:: Teks yang Ditampilkan ::
━━━━

Obat Ivermcetin Tidak Sesuai Ketentuan Mutu, Pengguna dan Pengedar Bakal Disanksi

Obat Ivermcetin Tidak Sesuai Ketentuan Mutu, Pengguna dan Pengedar Bakal Disanksi

RIAUMANDIRI.CO, PEKANBARU - Balai Besar Pengawasan Obat dan Makanan (BPOM) Pekanbaru mengingatkan masyarakat agar berhati-hati mengkonsumsi obat Ivermcetin yang beberapa waktu terakhir diklaim menjadi obat Covid-19.

Untuk menjaga agar mutu obat terjamin sepanjang product life cycle, BPOM memastikan mutu, sebelum dan sesudah beredar, melalui pemenuhan Cara Pembuatan Obat yang Baik (CPOB) oleh industri farmasi dan Cara Distribusi Obat yang Baik (CDOB) oleh distributor, termasuk di sarana pelayanan kefarmasian.

━━━━

Cuplikan dataset
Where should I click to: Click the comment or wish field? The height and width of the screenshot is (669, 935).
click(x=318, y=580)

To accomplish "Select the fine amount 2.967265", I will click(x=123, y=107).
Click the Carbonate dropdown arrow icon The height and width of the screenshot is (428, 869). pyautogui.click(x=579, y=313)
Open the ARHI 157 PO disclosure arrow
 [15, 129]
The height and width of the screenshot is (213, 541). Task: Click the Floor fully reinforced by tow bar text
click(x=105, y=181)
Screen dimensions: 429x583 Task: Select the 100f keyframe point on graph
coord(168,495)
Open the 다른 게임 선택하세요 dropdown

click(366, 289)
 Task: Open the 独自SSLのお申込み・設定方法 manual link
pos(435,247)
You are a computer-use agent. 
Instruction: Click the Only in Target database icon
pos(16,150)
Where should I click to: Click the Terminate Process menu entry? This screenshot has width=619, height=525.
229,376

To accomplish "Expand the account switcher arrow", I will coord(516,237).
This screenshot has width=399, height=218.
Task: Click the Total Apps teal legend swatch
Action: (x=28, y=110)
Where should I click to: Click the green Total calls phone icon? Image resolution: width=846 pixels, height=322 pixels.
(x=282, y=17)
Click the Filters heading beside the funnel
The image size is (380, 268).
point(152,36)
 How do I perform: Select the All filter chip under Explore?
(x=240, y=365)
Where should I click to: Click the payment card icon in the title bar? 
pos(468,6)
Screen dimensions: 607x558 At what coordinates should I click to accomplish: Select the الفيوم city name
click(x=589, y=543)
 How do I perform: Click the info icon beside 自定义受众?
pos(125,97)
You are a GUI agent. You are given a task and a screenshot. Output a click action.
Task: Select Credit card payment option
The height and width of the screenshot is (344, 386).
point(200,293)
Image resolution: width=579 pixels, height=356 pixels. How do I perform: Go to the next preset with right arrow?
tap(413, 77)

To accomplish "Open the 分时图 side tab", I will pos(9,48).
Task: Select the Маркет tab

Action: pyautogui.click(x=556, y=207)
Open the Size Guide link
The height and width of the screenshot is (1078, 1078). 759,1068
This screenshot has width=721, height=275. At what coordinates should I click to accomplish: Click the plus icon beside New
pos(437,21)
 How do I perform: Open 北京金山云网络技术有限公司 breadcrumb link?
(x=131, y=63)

━━━━

:: Langkah Kerja ::
• 1. Apa kepanjangan CDOB dalam berita tentang peringatan BPOM Pekanbaru?
• 2. Lanjutkan berita tentang peringatan BPOM Pekanbaru mengenai obat Ivermcetin, dimulai setelah kalimat terakhirnya.

:: Jawaban Tertulis ::
• 1. Cara Distribusi Obat yang Baik.

• 2.
Sedangkan, pengawalan BPOM terhadap jaminan mutu obat dilakukan melalui pengawasan ke fasilitas produksi dan distribusi, untuk memastikan kepatuhan terhadap CPOB dan CDOB. 


Selanjutnya, apabila ditemukan ketidaksesuaian terhadap ketentuan CPOB dan CDOB pada mutu produk dan dapat membahayakan masyarakat, maka dapat dikenakan sanksi-sanksi kepada pelaku usaha sesuai peraturan perundang-undangan.

''Dari hasil pengawasan Badan POM terhadap kegiatan pembuatan Ivermectine produksi PT Harsen dengan nama dagang Ivermax 12, ditemukan obat tersebut diproduksi dan didistribusikan, dengan tidak memperhatikan aspek CPOB dan CDOB,'' jelas Yosef. 

Dari hasil temuan dari pengujian, beberapa aspek yang tidak memenuhi ketentuan, antara lain: penggunaan bahan baku Ivermectin, dengan pemasukan yang tidak melalui jalur resmi.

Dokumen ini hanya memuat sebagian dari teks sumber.